He's got this wierd notion about "line of sight" that does not make a lot of sense. It is as if he thinks we've got some guy standing in a field with a radio set and two joysticks watching the UAV, and can't fly it past the edge of the park he's flying from. In fact, some Lt. is sitting in a tent in front of a couple of computer screens, with a target or route to be covered on one screen and data from the aircraft on another. The Lt. is not flying the aircraft, it flies itself. He just tells it where he wants it to go, how high, and what to look at. Should he lose the comm link, the aircraft will turn around and come home, landing itself. He does not need eyes on the aircraft.

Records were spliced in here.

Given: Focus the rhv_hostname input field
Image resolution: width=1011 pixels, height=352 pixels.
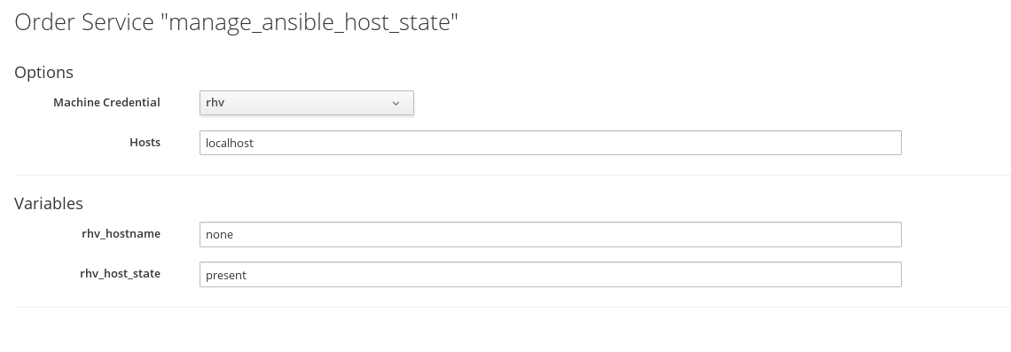Looking at the screenshot, I should 550,234.
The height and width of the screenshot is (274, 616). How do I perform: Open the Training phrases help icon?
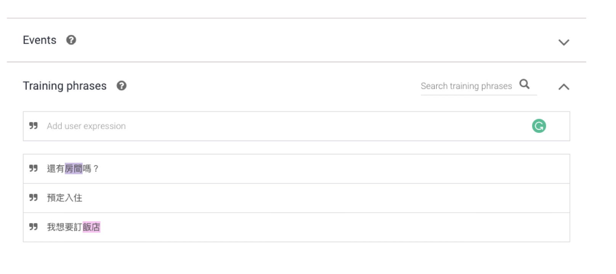(121, 86)
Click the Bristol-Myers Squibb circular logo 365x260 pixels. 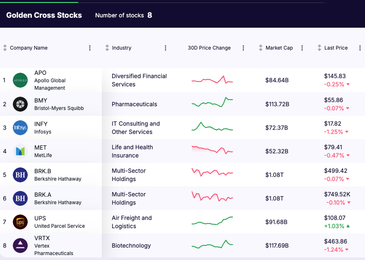pyautogui.click(x=20, y=104)
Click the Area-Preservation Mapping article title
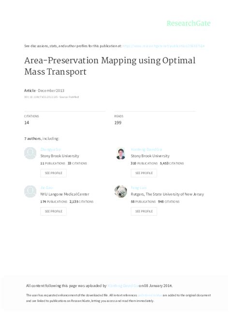The image size is (229, 312). tap(110, 66)
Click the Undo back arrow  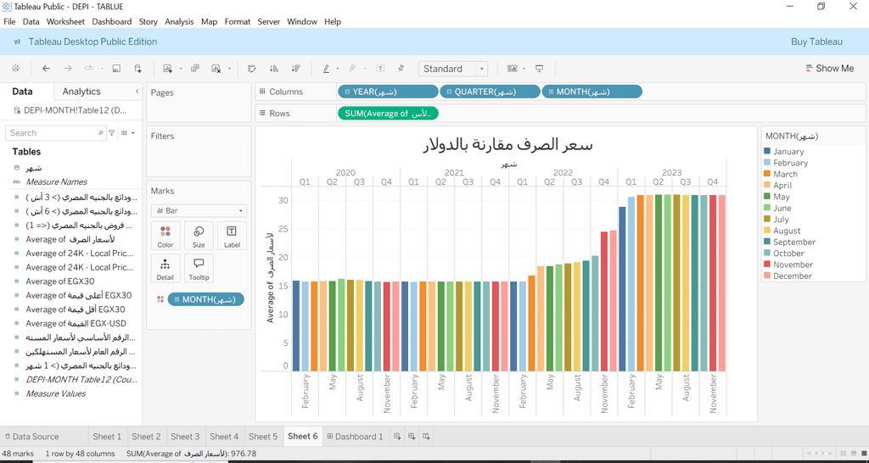pyautogui.click(x=46, y=69)
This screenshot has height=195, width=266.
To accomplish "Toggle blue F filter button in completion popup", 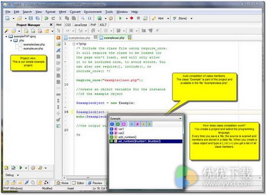I will (112, 124).
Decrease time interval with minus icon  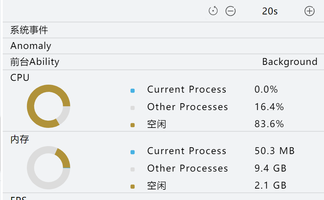[231, 11]
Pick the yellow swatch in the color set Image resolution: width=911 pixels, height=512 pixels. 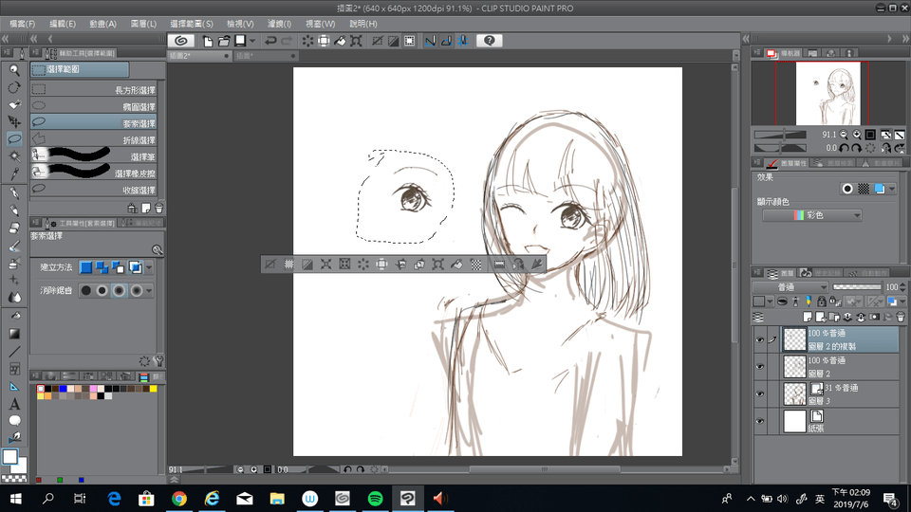point(153,389)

Is the communications line of sight? Yeah, pretty much. But for an aircraft at 4000 ft, and a base with an antenna on a modest hill, that can be a heckuva long way. Far enough to run any li-po powered foamy into the ground. Far enough to take the war to the enemy.

Will Shadow be replaced by something else? Let's hope so. Cheaper? Are you kidding? This is military hardware. Better? Probably. But please, nobody tell GIThruster how long we've been flying B-52s and C-130s, or how long they expect to. He'll have a heart attack.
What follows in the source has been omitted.